What the task requires>
Look through the data for the string "computer". Copy every line where it is found.

(Task data Opens)

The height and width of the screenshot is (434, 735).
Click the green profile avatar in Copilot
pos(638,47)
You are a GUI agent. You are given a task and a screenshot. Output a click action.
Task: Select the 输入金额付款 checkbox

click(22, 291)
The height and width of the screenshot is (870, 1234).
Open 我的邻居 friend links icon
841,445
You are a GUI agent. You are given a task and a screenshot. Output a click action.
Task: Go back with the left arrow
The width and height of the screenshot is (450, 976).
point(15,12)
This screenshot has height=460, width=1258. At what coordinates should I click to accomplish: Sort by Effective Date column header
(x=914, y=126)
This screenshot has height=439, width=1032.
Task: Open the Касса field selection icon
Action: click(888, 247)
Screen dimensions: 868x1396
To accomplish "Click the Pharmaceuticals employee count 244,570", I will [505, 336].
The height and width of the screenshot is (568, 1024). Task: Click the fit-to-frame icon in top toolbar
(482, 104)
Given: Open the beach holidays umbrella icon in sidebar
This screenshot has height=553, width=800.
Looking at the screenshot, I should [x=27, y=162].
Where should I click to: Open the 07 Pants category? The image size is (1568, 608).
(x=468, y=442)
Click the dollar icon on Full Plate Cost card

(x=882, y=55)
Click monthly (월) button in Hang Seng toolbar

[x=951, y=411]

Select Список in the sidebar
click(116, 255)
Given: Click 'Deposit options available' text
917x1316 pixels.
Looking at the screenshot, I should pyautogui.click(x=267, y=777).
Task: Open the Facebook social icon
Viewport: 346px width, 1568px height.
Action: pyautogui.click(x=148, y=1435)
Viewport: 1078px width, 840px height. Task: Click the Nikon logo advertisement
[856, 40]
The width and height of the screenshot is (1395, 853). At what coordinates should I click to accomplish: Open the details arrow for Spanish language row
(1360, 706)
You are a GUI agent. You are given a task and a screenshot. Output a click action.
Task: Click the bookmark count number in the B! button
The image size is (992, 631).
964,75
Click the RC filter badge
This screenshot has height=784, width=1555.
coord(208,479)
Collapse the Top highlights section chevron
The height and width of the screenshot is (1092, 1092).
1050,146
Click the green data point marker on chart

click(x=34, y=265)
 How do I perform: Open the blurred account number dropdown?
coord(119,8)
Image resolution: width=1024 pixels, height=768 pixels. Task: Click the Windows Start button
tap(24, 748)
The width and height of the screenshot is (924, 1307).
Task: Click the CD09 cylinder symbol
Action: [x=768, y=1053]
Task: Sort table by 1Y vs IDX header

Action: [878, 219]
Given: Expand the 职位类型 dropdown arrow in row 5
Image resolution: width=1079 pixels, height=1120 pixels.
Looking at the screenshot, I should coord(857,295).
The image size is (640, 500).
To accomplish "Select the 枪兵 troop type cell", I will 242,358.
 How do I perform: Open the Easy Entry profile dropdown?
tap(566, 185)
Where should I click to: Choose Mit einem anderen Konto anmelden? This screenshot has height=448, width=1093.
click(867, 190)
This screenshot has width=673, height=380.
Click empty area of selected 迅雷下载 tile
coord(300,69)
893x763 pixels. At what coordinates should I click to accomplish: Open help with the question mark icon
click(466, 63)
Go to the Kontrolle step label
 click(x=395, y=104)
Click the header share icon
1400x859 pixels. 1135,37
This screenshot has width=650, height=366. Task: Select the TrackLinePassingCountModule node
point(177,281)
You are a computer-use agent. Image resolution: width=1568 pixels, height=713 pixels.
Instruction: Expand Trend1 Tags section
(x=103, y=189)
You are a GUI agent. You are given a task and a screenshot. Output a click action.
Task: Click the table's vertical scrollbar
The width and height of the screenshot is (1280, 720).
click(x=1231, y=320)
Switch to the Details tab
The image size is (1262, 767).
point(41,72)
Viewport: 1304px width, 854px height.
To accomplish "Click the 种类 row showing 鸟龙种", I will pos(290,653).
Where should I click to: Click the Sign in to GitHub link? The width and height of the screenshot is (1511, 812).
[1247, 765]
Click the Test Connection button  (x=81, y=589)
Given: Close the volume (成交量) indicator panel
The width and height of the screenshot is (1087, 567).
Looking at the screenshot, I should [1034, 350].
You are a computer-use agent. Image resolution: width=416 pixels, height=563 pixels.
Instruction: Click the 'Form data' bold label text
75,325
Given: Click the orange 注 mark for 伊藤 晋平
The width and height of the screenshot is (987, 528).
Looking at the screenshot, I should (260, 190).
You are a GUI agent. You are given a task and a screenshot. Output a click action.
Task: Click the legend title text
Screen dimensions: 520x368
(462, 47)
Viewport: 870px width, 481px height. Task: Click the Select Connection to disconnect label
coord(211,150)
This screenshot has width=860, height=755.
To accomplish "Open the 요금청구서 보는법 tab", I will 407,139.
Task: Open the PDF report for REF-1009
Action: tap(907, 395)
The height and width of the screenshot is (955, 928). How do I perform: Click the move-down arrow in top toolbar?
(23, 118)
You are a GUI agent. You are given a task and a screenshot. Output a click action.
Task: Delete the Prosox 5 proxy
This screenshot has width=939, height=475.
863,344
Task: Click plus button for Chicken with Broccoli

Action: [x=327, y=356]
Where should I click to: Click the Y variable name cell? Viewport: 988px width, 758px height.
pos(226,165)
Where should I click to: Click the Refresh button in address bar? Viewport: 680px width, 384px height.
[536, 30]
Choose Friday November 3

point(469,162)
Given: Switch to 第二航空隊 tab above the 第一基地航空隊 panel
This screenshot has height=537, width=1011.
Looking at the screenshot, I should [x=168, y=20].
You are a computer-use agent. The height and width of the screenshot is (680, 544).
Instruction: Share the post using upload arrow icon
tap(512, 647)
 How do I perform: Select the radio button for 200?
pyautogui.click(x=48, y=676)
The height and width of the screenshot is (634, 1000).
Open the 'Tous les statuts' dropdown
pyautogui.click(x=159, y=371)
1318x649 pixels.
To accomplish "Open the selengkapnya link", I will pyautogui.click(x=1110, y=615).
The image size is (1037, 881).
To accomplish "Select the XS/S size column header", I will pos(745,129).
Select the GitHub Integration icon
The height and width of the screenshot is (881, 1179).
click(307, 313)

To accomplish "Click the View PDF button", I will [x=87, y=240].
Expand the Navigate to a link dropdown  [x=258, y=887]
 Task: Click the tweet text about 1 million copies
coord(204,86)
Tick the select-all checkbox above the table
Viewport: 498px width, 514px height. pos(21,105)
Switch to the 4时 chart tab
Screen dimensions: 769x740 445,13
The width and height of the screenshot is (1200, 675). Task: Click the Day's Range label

(Task data Closes)

Answer>
You are a computer-use agent. Image resolution: width=1568 pixels, height=713 pixels.
You are a computer-use agent. Image resolution: width=416 pixels, height=563 pixels.
You are a computer-use agent. The height and width of the screenshot is (680, 544).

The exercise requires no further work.